# Swamp lites or executioners



## Lance112 (May 22, 2014)

Hey guys I'm a new guy to the forum and I have a quick question for you. 27" Interco swamp lites or 27" kenda executioners? I have the swamp lites on my quad now and they do alright in skeg but nothing else (in my opinion) but should I stay with them or go with kenda executioners? 

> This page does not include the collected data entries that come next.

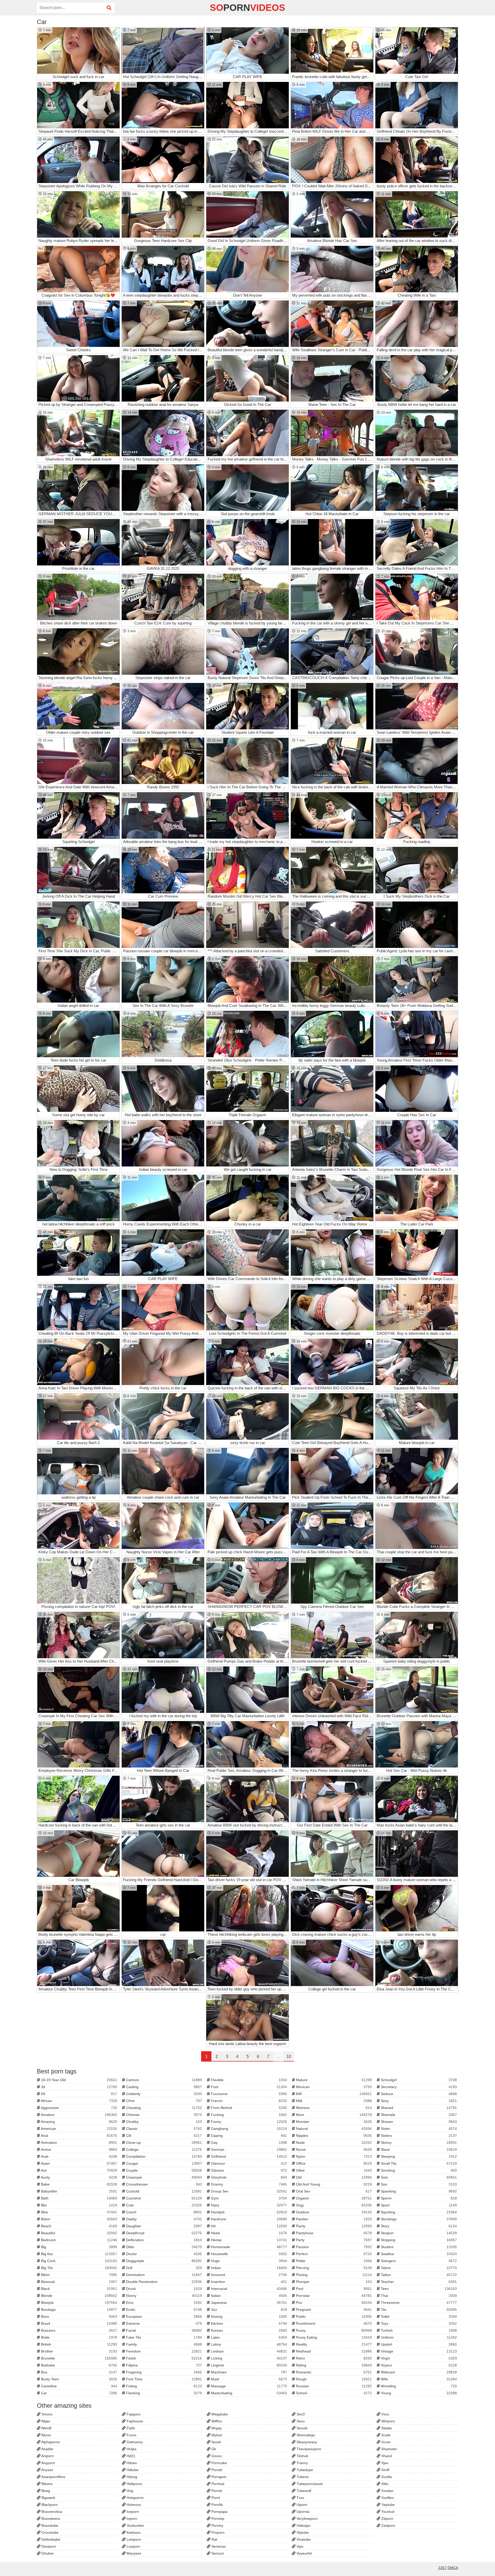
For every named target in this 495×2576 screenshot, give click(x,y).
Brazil (78, 2323)
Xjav (384, 2463)
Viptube (302, 2532)
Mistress (333, 2108)
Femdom (163, 2351)
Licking (248, 2358)
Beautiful (78, 2233)
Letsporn (133, 2539)
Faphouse (134, 2421)
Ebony (163, 2296)
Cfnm (163, 2101)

Lance is my name, quading is the game.


----------



## wideawakejake (Sep 29, 2012)

If you think your tires only do alright in skeg, whatever that is, (northern type of mud???),,,and nothing else, than definatley try another tire. Are Executioners the only other tire you are concidering? I think they run small about an 1". The tire thread section is huge on here.


----------



## NMKawierider (Apr 11, 2009)

Swamp lites were never a great mud tire as they were designed as a general all terrain. If mud is your focus, then focus on a more mud-specific tire. There are lots of them out there and some proven to be better then others by guys right here on MIMB. Executioners are one of many. Silverbacks, Outlaws, Terminators, Black Mambas are a few more


----------



## z24guy (Nov 27, 2010)

I've got the Swamp Lites too, they actually suck in muskeg and deep mud, Executioners or Silverbacks would make you really happy. Even 'Zilla's or Mudzilla's. the Swamp Lite is an all terrain tire that do not focus on mud.


----------



## Polaris425 (Dec 16, 2004)

I agree with the other guys Lance. 

Look at Zillas or the new Mayhems.


----------



## wideawakejake (Sep 29, 2012)

yeah, you might want to give the zillas a try. i think you would be really surprised how well they do in mud. for some reason they just work great. light weight and inexpensive. i have really enjoyed mine, more than any other tire i have had.


----------



## Frosty19 (Apr 10, 2014)

I have the executioners and they are not real skeg friendly IMO. They like to dig down to a base and pull you forward that way. 
For a pure mud tire in skeg the original outlaws seem by far the most popular up here and it's what I am considerkng for my next set. I really liked the zillas I had on my last quad also but they are soft. If I could get a size I want I would consider those again or maybe the monster mayhem

Just my 2cents


----------



## SLVRBRT (Jun 27, 2012)

Og laws all the way. Fantastic in the skeg, and ride surprisingly smooth. Lot lighter than I had expected also. I use my 29.5s as an all around tire for mud, skeg and fast trails.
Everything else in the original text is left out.